Darüber hinaus gibt es viele Bemühungen, die Symptome der Zuckerkrankheit einzudämmen, sobald sie ausgebrochen ist. Paolo Fiorina vom Boston Children's Hospital und seine Kollegen haben bei Mäusen gezeigt: Die Krankheit lässt sich zurückdrängen, indem man den Tieren Stamm- und Vorläuferzellen verabreicht, die mit Prostaglandinen behandelt wurden. Denn die Prostaglandinbehandlung führt dazu, dass die Zellen vermehrt das Molekül PD-L1 herstellen, das an der Hemmung der Immunantwort mitwirkt und somit Autoimmunreaktionen dämpfen kann. Eine andere Gruppe um Denise Faustman vom Massachusetts General Hospital untersucht, inwieweit ein Lebendimpfstoff gegen Tuberkulose namens Bacille Calmette-Guérin (BCG) auch gegen Diabetes wirkt. Mehrere Forschergruppen in den USA und in Großbritannien konzentrieren sich wiederum auf eine Immunisierung mit Hilfe von Proinsulin, einer Vorstufe von Insulin. Laut Arbeiten einer Gruppe um Mark Peakman vom King's College London, die 2017 veröffentlicht wurden, hilft ein Proteinfragment des Proinsulins bei einem neu diagnostizierten Typ-1-Diabetes. Alle zwei bis vier Wochen in die Haut der Patienten injiziert, verhindert das Proteinfragment, dass die Zerstörung der Inselzellen fortschreitet – offenbar, indem es die Immuntoleranz des Organismus verbessert und somit Autoimmunreaktionen entgegenwirkt.

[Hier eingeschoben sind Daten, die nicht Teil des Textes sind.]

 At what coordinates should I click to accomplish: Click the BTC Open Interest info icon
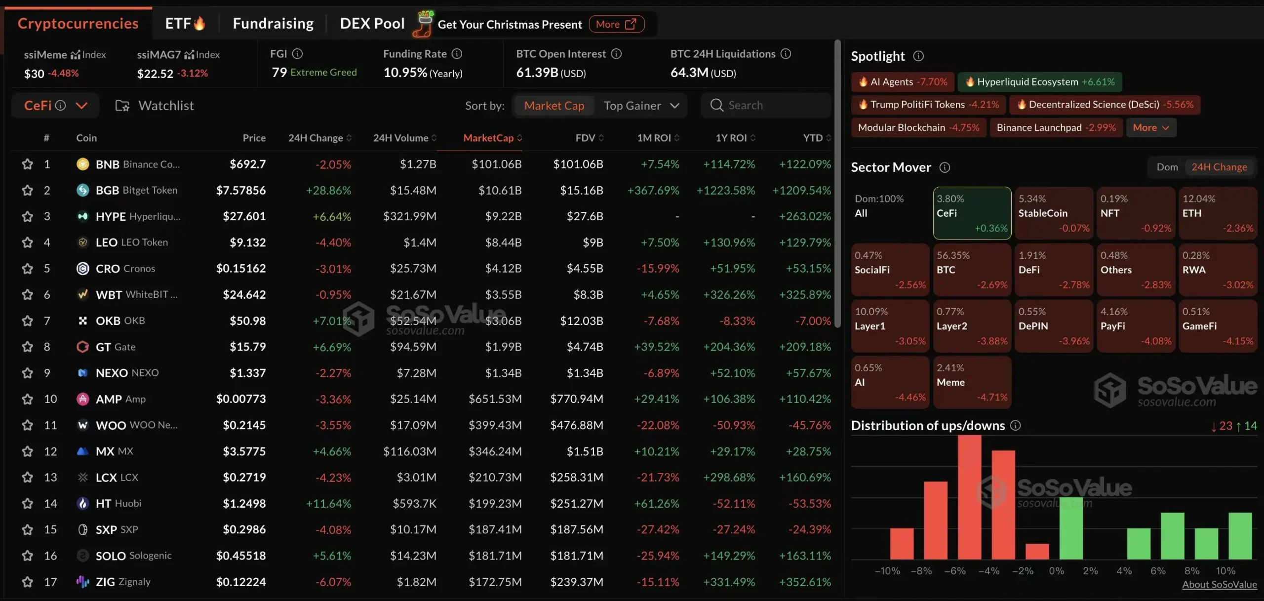[x=616, y=54]
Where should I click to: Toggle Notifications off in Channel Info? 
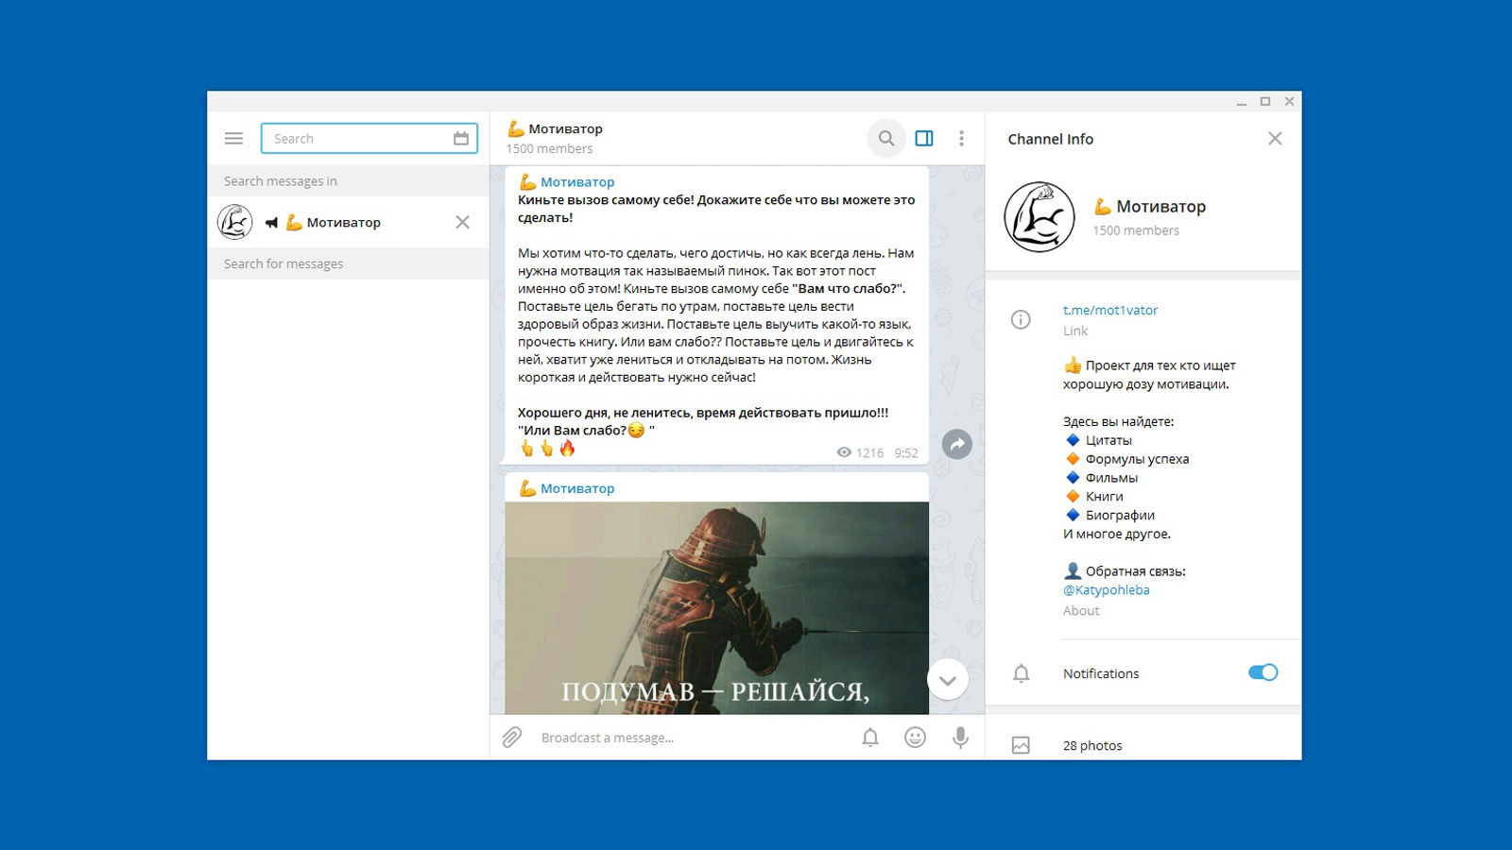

In den USA diagnostizieren Ärzte jedes Jahr 40 000 neue Diabetes-Typ-1-Erkrankungen; in Deutschland sind es allein bei den unter 20-Jährigen jährlich bis zu 3700. Impfstoffe werden die Krankheit zwar niemals völlig ausrotten, denn einige Menschen bekommen sie offenbar allein auf Grund ihrer genetischen Veranlagung. Es bleibt daher wichtig, die Behandlungsmethoden weiterzuentwickeln und so die Lebensqualität von Patienten zu verbessern, die nicht mehr selbst Insulin herzustellen vermögen. Doch auch wenn nicht alle Betroffenen mit Impfstoffen geschützt werden können, wird eine effektive Vakzine dennoch sehr vielen Menschen ein besseres Leben ermöglichen. Millionen könnten profitieren, wenn es uns gelänge, die Krankheit wieder so selten zu machen, wie sie es einst war.